§ **Try it**
Using the records that follow, copy every line containing the word "badge".

§ **Data records**
*** Begin section ***

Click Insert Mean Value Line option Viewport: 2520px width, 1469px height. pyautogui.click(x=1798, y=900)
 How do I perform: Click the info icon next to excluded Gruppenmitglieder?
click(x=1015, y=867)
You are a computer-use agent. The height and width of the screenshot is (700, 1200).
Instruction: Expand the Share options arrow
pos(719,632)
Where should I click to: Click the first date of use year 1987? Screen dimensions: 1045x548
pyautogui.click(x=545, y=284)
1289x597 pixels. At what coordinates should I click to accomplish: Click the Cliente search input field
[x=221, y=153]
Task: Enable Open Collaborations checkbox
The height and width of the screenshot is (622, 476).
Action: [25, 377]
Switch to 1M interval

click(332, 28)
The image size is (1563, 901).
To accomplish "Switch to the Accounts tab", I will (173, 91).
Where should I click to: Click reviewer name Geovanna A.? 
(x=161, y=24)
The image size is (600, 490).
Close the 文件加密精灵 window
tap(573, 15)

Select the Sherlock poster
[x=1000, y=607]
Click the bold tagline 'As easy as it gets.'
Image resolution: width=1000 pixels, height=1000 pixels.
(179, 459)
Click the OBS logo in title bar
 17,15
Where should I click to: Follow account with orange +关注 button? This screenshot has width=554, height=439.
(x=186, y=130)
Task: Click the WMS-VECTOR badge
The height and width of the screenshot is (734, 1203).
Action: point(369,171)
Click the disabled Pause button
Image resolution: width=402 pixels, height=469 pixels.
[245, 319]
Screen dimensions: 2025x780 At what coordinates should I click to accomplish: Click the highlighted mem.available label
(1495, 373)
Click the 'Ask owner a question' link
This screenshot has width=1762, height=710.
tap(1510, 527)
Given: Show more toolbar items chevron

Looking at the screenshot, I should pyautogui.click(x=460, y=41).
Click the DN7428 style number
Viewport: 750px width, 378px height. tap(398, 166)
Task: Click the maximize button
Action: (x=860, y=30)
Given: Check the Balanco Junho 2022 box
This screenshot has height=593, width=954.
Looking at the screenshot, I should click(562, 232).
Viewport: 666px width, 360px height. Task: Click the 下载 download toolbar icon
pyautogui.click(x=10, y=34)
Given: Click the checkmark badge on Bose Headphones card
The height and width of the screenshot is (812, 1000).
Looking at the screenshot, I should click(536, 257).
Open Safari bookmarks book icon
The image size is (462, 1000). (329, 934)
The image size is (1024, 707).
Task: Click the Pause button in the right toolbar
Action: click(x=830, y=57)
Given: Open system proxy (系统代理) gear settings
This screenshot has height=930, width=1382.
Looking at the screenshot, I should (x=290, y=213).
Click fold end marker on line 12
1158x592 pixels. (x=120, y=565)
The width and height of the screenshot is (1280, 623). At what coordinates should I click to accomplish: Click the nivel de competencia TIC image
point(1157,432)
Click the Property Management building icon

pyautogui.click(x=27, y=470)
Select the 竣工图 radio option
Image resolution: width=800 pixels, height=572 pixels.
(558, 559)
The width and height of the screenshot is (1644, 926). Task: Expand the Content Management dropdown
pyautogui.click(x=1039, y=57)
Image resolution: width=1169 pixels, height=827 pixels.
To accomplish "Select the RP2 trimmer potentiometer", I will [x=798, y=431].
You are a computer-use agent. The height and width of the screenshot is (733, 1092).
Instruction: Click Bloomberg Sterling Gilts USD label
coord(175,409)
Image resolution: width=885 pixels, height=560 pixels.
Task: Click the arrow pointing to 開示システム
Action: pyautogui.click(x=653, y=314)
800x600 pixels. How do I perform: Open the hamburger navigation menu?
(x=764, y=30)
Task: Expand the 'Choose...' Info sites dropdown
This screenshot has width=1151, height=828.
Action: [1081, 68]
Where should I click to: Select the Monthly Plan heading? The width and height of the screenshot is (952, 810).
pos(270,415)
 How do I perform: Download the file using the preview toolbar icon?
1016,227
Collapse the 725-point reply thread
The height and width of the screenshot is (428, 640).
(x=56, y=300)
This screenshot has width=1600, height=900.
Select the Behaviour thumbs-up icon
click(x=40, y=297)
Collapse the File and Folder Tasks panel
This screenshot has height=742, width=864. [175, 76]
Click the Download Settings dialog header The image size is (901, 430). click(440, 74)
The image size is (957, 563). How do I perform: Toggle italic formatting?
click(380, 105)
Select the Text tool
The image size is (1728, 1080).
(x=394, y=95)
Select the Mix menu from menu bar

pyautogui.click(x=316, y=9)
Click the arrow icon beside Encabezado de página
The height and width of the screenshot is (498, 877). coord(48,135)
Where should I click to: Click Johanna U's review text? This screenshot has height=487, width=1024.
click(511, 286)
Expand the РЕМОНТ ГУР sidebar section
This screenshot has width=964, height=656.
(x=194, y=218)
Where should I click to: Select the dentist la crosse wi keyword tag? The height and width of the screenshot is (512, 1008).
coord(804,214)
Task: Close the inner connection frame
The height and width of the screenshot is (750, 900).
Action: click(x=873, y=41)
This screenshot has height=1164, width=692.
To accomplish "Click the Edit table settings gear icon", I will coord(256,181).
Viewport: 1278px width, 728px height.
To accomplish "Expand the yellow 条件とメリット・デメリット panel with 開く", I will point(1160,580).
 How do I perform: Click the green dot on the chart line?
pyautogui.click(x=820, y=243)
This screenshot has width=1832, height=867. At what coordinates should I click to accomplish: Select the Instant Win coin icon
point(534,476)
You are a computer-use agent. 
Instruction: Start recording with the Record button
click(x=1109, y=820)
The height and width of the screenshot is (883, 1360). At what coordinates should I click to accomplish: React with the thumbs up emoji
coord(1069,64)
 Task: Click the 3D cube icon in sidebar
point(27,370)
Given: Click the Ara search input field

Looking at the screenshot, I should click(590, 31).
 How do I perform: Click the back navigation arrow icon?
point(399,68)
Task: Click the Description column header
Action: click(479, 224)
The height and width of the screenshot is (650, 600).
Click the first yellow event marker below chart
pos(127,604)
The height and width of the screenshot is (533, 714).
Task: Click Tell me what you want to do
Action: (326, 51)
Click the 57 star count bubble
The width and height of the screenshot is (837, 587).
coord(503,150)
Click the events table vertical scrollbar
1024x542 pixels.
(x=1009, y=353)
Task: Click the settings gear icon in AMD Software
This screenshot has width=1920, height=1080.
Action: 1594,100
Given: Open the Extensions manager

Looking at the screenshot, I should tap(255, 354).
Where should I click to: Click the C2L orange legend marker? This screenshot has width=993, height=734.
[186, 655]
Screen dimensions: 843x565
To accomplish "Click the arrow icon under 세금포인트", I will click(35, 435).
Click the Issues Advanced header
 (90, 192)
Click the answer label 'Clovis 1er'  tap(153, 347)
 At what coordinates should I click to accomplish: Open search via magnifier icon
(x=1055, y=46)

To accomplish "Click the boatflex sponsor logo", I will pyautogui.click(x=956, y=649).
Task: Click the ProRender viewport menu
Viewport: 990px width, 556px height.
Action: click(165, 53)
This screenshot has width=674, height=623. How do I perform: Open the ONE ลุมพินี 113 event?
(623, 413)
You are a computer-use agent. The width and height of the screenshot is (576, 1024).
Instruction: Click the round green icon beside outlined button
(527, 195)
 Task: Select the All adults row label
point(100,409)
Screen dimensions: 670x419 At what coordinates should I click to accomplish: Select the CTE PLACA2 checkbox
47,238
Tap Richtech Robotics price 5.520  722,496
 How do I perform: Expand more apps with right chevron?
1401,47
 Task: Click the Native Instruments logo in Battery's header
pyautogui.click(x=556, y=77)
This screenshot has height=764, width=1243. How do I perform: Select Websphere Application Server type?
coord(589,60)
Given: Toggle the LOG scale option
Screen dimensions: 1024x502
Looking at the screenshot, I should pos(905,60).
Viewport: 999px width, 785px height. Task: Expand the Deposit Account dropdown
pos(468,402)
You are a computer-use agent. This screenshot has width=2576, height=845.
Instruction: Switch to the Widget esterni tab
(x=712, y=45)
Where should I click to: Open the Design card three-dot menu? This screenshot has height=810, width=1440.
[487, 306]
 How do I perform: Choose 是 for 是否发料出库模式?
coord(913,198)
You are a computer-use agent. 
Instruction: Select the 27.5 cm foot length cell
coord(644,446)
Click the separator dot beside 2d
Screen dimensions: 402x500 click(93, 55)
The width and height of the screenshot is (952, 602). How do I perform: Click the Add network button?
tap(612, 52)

*** End section ***

§ **Response to the exercise**
Task: Click the WMS-VECTOR badge
Given: Click the checkmark badge on Bose Headphones card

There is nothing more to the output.